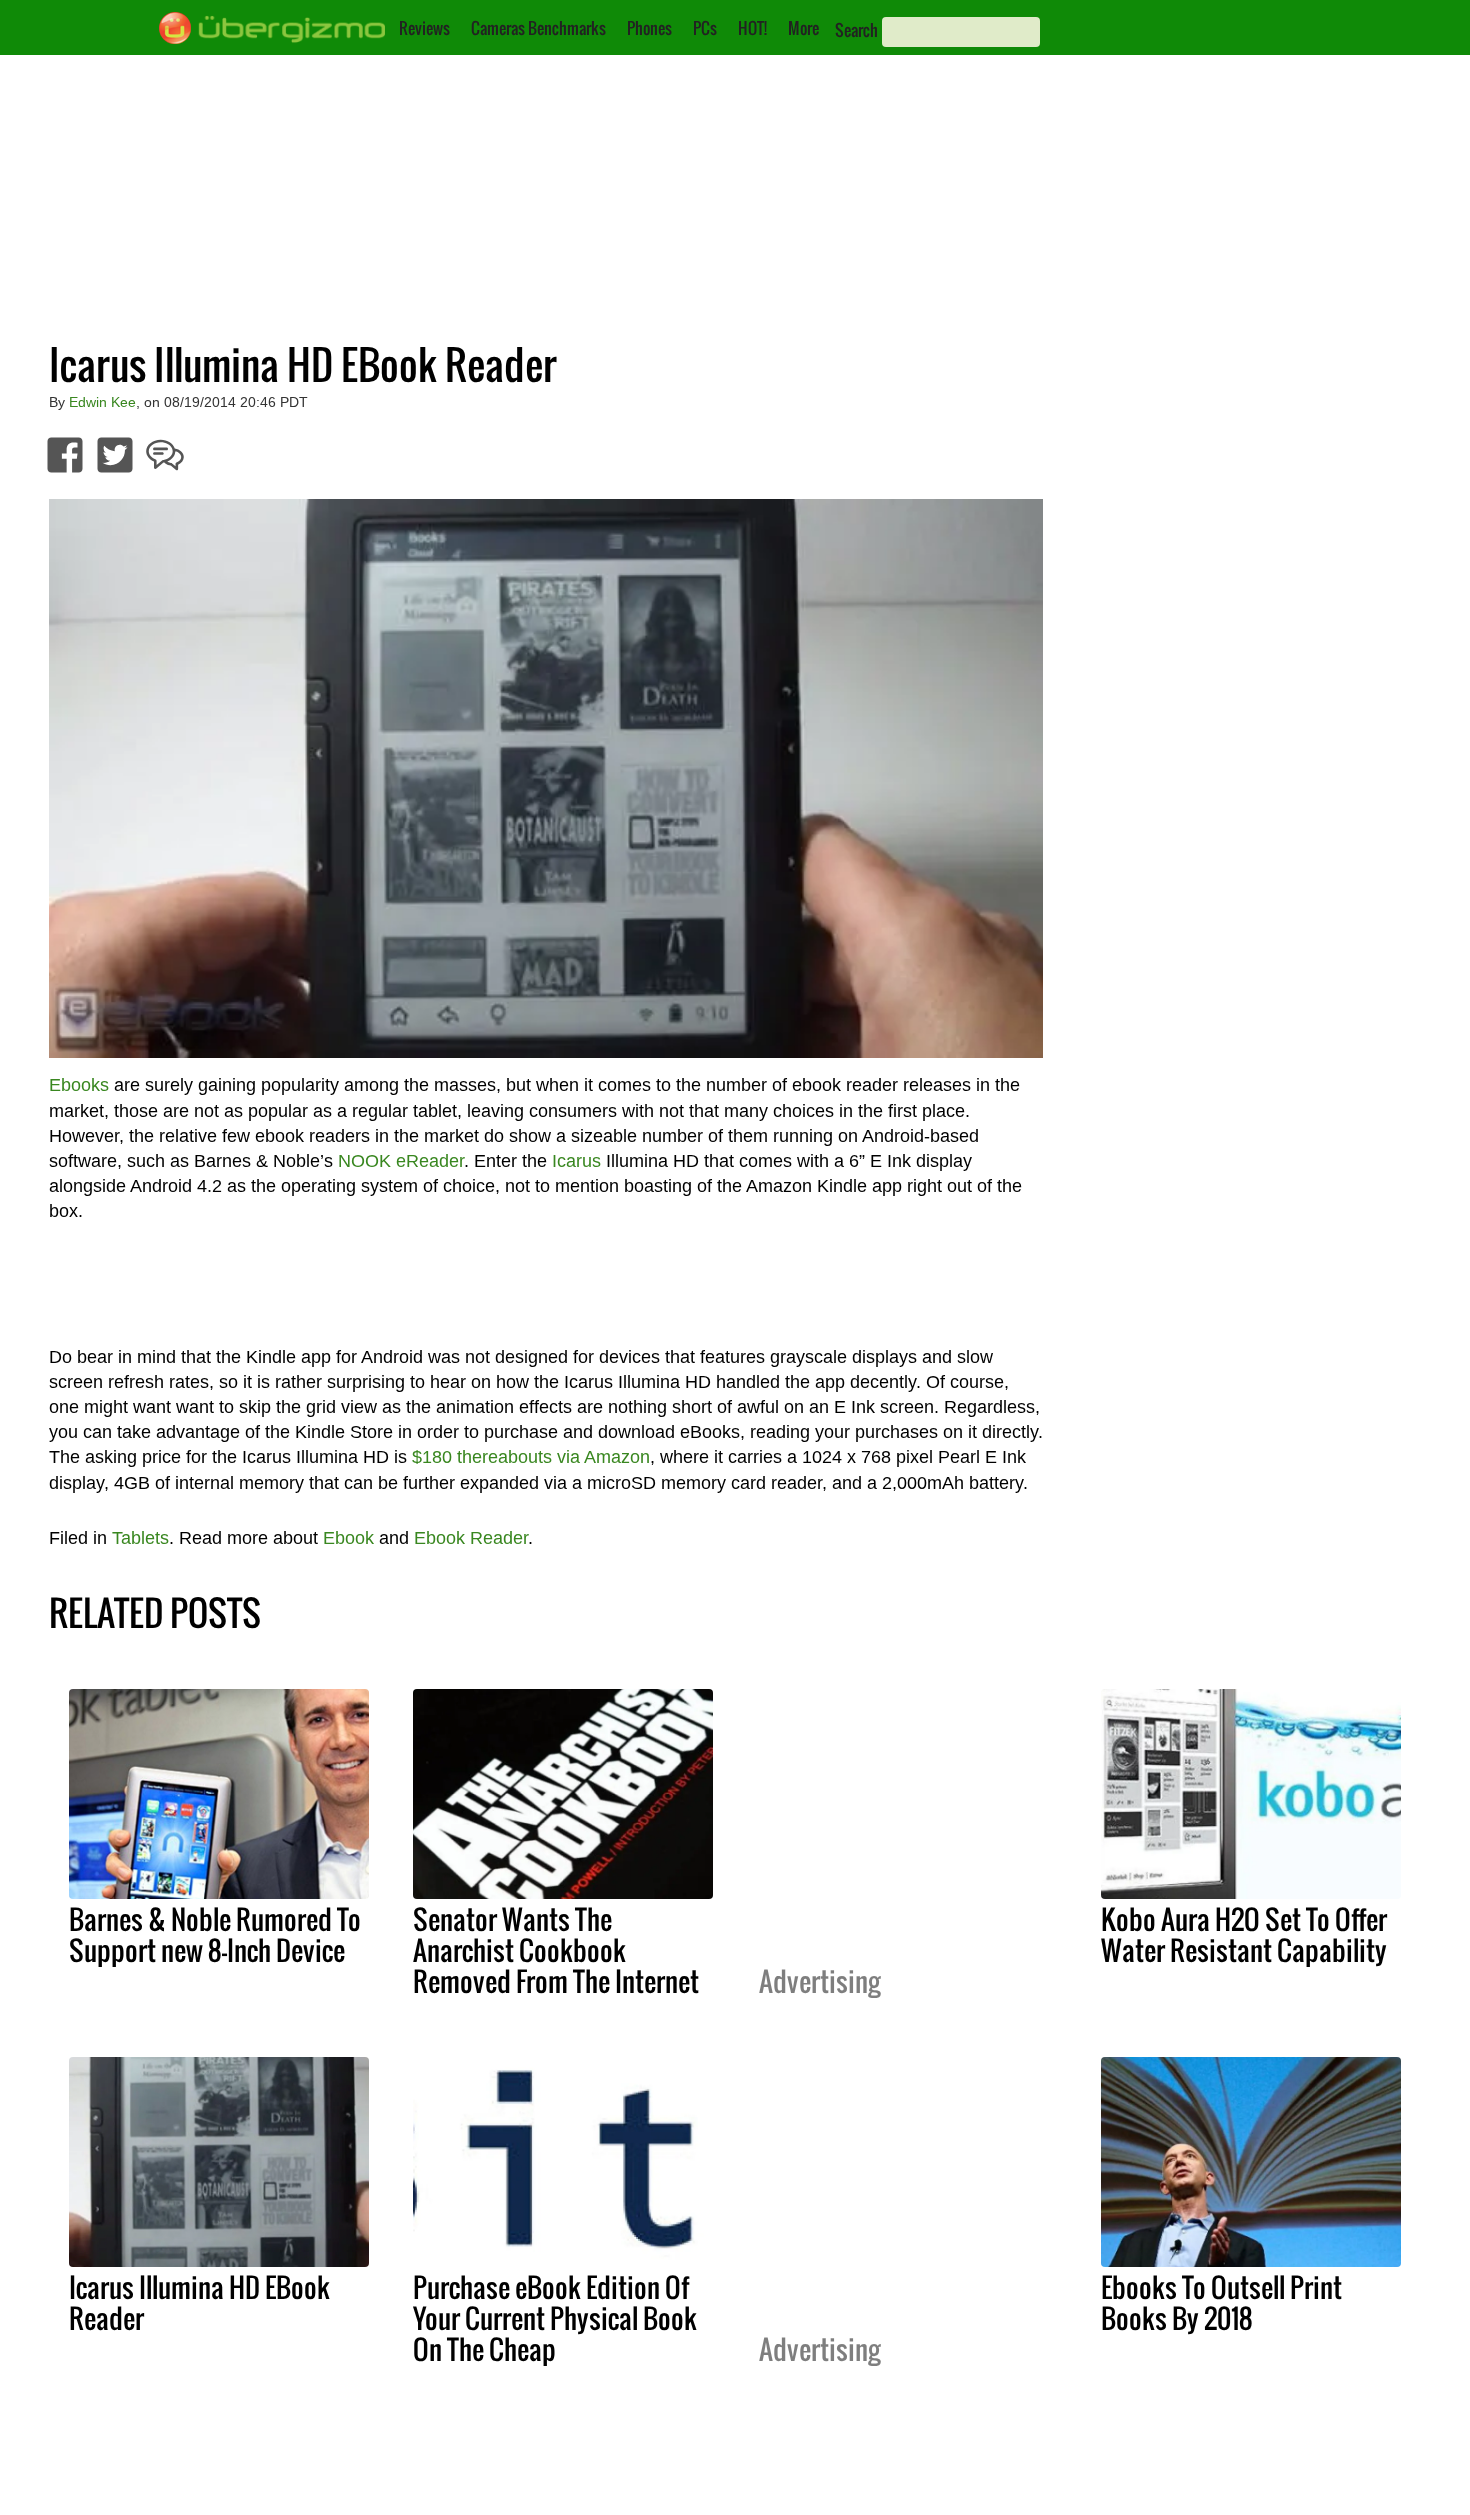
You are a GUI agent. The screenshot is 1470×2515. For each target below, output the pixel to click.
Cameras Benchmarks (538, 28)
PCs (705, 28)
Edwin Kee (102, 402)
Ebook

PROBLEM TO SOLVE —
With no pictures included, write out the entries exactly.

SOLUTION TO THE EXERCISE —
You are a GUI agent. The screenshot is 1470×2515. For each target below, output the pixel to click.
Cameras Benchmarks (538, 28)
PCs (705, 28)
Edwin Kee (102, 402)
Ebook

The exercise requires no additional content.